Der Streit des Hauses Hohenzollern um Entschädigungen für die Besitztümer, die nach dem Zweiten Weltkrieg in Ostdeutschland, also der Sowjetisch Besetzten Zone, enteignet worden sind, zieht sich nun schon seit 2014 und die Debatte zieht weite Kreise, auch in den Medien. Einer der Gutachter in der Sache ist der Historiker Stephan Malinowski, der im Auftrag des Landes Brandenburg beleuchten sollte, ob und inwiefern Wilhelm Kronprinz von Preußen seinerzeit dem Nationalsozialismus erheblich Vorschub geleistet hat (Titel: „Gutachten zum politischen Verhalten des ehemaligen Kronprinzen Wilhelm Prinz von Preußen (1882-1951)“). Das Gutachten wurde vom Haus Hohenzollern angefochten, das Malinowski (und in anderen Zusammenhängen einige seiner Kollegen) anzeigte. Seine Ergebnisse konnten dem Adelsgeschlecht natürlich nicht gefallen, denn der Historiker kam zum eindeutigen Schluss, dass die Hohenzollern nicht nur nichts gegen den Vormarsch der Nationalsozialisten tat, sondern sogar vielmehr ein „Werbeträger“ für die Nazis war. Schließlich hatte man eines ganz sicher gemeinsam: die Ablehnung der Republik, wobei das Haus Hohenzollern natürlich auf eine Wiederkehr der Monarchie hoffte.

Auch wenn das Haus Hohenzollern mit autorisierten Texten in der Zeit nach 1945 immer wieder versucht hat, die Weste weiß zu waschen und das öffentliche Image aufzupolieren, so zeichnet Stephan Malinowski ein anderes Bild der drei Generationen von 1918 bis heute. Pointiert, brillant und manchmal fast süffisant schreibt er in seinen sechs Kapiteln erst über sehr viel Privatleben, dann aber über „Paktieren“, ja sogar von „Anbiederung bei den Nazis“. Später wurde die Rolle relativiert und als „unbedeutend“ („Der Einfluss des insgesamt unbedeutenden Kronprinzen habe nur einen kurzen Zeitraum umfasst“) dargestellt, in den 1950er Jahren entstand sogar das Narrativ, die Hohenzollern seien ein Teil des Widerstandes gewesen. In seinem Buch stützt sich Malinowski aber überwiegend auf historische Quellen, die die Außenwirkung der Hohenzollern zeigen. Er zitiert Zeitungsartikel und Veröffentlichungen aus dem In- und Ausland, die ihre Nähe zu den Nazis nach 1933 aufzeigen. Bei der Lektüre stellt man fest, dass die Beziehung eine symbiotische war, denn beide Seiten hatten mehr gemeinsam, als die Hohenzollern heute sehen wollen und beide wollten von ihrer Kollaboration auf ihre Weise profitieren.
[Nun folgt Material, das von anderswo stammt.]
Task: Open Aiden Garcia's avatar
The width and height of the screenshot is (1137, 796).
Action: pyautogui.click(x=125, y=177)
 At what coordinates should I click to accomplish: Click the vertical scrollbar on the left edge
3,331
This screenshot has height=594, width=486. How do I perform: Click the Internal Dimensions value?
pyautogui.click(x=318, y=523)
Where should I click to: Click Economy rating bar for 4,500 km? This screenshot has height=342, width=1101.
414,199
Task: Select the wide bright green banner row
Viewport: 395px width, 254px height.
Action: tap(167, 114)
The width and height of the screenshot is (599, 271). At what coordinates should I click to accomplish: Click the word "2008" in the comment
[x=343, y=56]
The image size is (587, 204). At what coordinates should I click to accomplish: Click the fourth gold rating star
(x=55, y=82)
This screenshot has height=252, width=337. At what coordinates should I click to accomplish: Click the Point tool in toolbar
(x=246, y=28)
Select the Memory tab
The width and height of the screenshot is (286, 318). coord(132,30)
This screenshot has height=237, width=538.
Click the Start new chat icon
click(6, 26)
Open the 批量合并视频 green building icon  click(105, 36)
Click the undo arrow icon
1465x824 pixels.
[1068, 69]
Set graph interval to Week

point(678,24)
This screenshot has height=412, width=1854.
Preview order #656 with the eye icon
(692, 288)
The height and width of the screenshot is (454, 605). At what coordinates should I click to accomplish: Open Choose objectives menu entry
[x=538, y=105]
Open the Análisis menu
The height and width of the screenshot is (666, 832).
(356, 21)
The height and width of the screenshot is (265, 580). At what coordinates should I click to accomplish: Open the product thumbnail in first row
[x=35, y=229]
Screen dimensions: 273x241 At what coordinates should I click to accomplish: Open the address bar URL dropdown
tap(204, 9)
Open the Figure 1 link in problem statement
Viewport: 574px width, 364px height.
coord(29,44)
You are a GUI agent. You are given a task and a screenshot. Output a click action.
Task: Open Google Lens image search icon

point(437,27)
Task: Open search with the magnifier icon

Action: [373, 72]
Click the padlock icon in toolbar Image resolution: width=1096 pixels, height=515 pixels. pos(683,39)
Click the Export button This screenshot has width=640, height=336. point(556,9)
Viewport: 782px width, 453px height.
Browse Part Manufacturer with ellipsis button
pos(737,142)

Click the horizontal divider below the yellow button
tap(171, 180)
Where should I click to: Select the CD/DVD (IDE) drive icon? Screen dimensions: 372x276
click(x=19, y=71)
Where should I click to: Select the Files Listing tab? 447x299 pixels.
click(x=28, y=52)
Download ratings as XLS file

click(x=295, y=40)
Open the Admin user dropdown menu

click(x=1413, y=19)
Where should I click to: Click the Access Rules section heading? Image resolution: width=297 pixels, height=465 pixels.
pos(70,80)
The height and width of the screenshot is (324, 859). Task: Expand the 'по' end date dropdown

Wohlformuliert und für ein Sachbuch sehr verständlich geschrieben, zerlegt der Autor die Geschichte der Hohenzollern in ihre (nachweis- und nachvollziehbaren) Einzelteile und zerlegt damit größtenteils ihr Narrativ. Das Hühnchen, das er selbst wegen der Strafanzeige mit den Adligen zu rupfen hat, und das seine Ausführungen vorurteilsbelastet machen könnten, erwähnt er erst gegen Schluss, wo er auf seinen eigenen juristischen Streit mit der Familie eingeht. Sonst bleibt er ausschließlich auf dem Boden der Fakten. Für mich war das Buch eine lohnende und aufschlussreiche Lektüre, die ich für Geschichtsinteressierte gerne weiterempfehle. Von mir fünf Sterne.